"Let It Be Me" debuted at #76 on the Billboard Hot 100 for the week ending January 17, 1960. It spent 4 weeks in the top 10, reaching #7, and 15 weeks overall.
The company it kept, i.e., other singles that debuted the same week. (Debut position/highest position, weeks on chart)
"What in the World's Come Over You" by Jack Scott. (75, 5, 16)
'Tender Love and Care" by Jimmie Rodgers. (83, 24, 10)
"Theme from a Summer Place" by Percy Faith. (96, 1, 21)
"Let the Good Times Roll" by Ray Charles. (97, 78, 3)
"Tell Her for Me" by Adam Wade. (98, 66, 7)
"Bulldog" by the Fireballs. (99, 24, 11)
"Teenage Hayride" by Tender Slim. (100, 93, 2)
This is a reworking of a French song recorded in 1955 by Gilbert Becaud called "Je T'Appartiens."
The first English version of this was recorded in 1957 by an actress named Jill Corey.
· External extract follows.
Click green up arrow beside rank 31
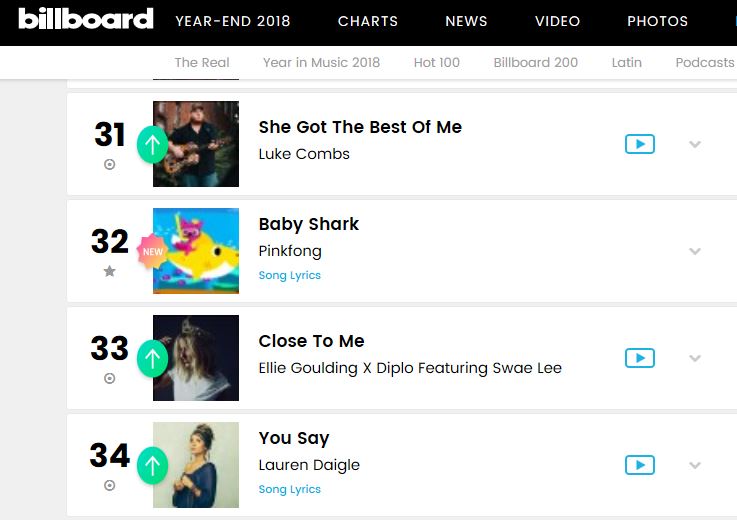This screenshot has height=520, width=737. (x=152, y=144)
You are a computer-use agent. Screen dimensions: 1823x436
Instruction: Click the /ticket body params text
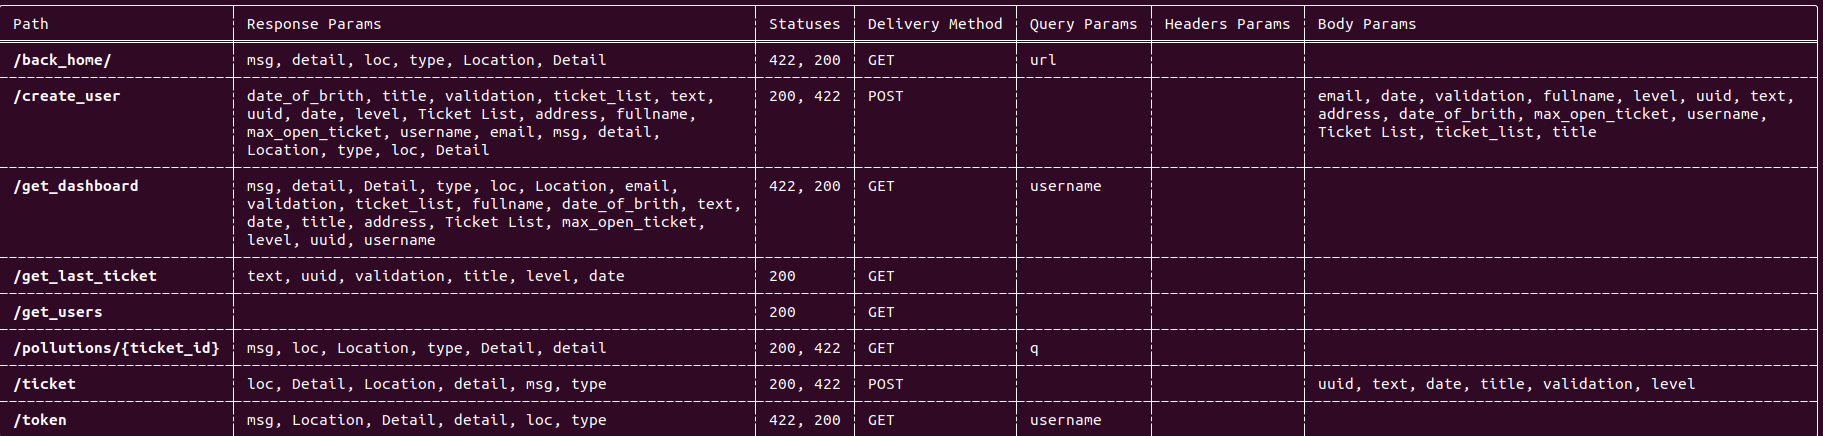[1506, 384]
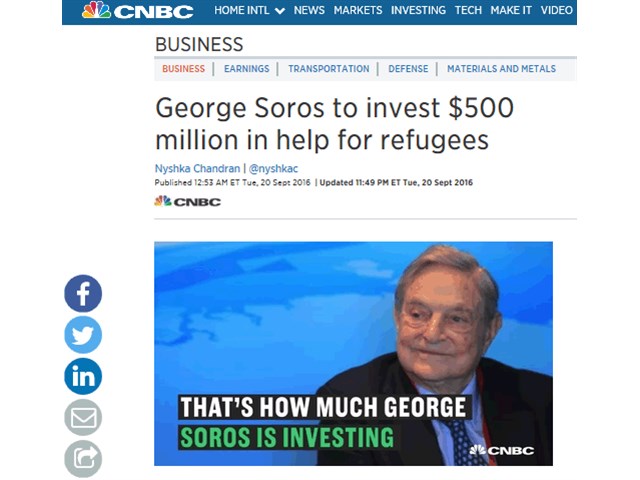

One of the first pop songs to use a string section. 8 violins and a cello were used. It was also the first Everly Brothers song to use strings.
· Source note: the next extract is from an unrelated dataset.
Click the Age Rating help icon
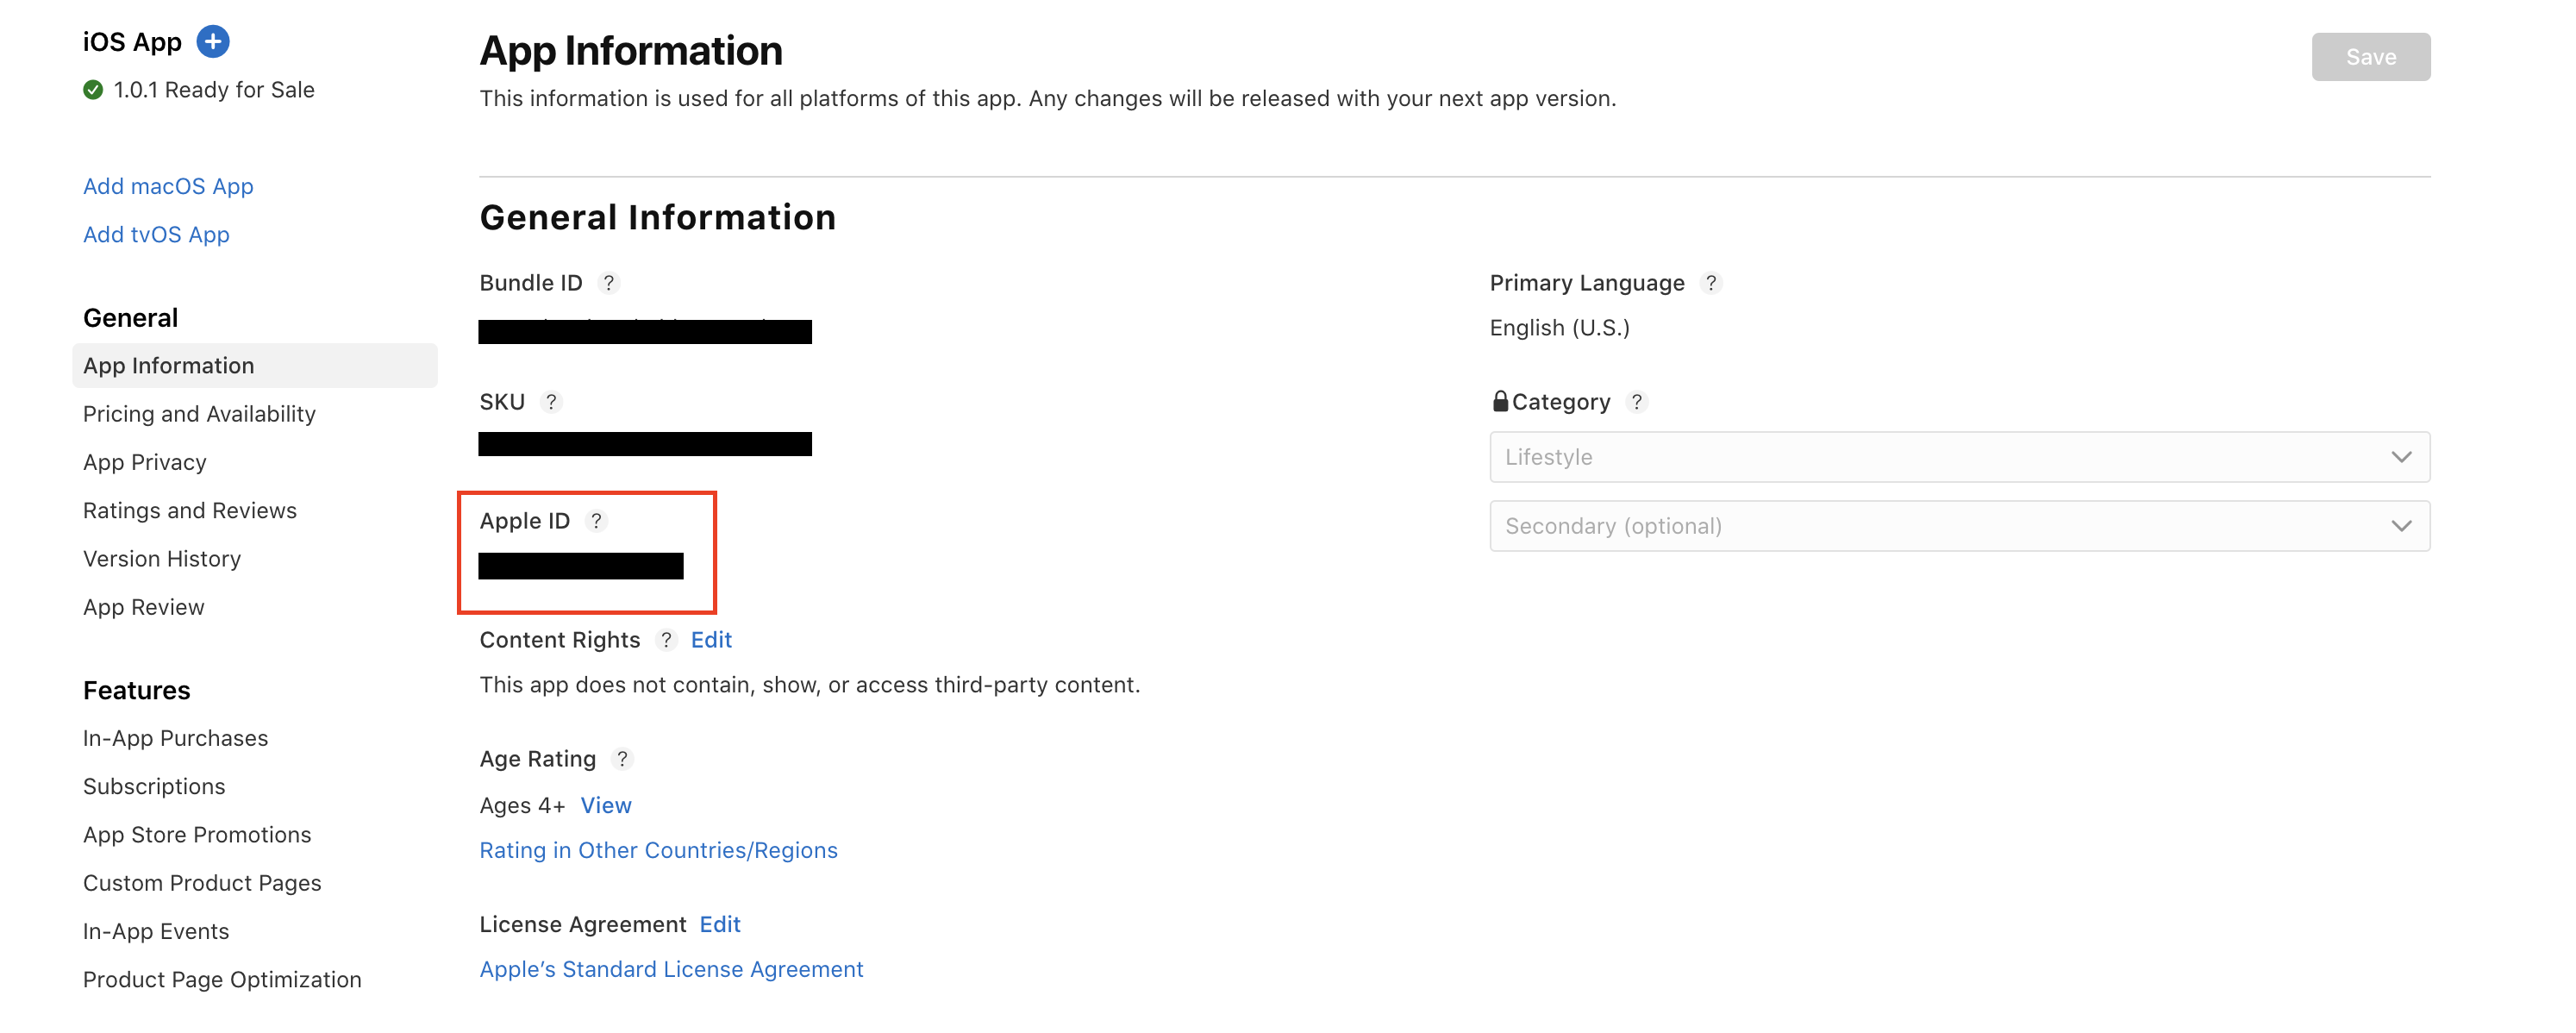(x=622, y=759)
Just before this became a hit, The Everly Brothers left their original label, Cadence Records, and signed with Warner Brothers for a $100,000 bonus, which was huge at the time.
This was the first Everly Brothers song they did not record in Nashville. It was done in New York.
Three other versions have entered the US top-40: Betty Everett & Jerry Butler in 1964, Glen Campbell & Bobbie Gentry in 1969, and Willie Nelson in 1982.